Equities: Stocking up on Warsaw

When the stock exchange goes on sale in November, investors will have a chance to buy into a company that has been a crucial force in the expansion of Poland’s equity market. But will its efforts to kick-start the country’s lacklustre corporate bond market meet with the same success? Lucy Fitzgeorge-Parker reports.
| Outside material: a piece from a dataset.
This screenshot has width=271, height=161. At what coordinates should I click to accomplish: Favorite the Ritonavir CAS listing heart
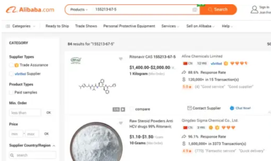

WITH A HIGH-PROFILE IPO to get away this autumn many managers might by now be sporting well-bitten fingernails, as the roll call of failed and pulled listings gets longer by the day. But Aleksandr Grad, the treasury minister responsible for the forthcoming sale of the Warsaw Stock Exchange, is unperturbed by the prospect of coming to market in testing conditions. As he points out, the Polish government managed to push through the Z8.1 billion ($2.5 billion) privatization of the country’s biggest insurer, PZU, in the teeth of the market turmoil in May. "When the Greek crisis happened we were in the midst of bookbuilding for PZU, but not a single investor withdrew," he says. "All the preliminary subscribers went through with the transaction."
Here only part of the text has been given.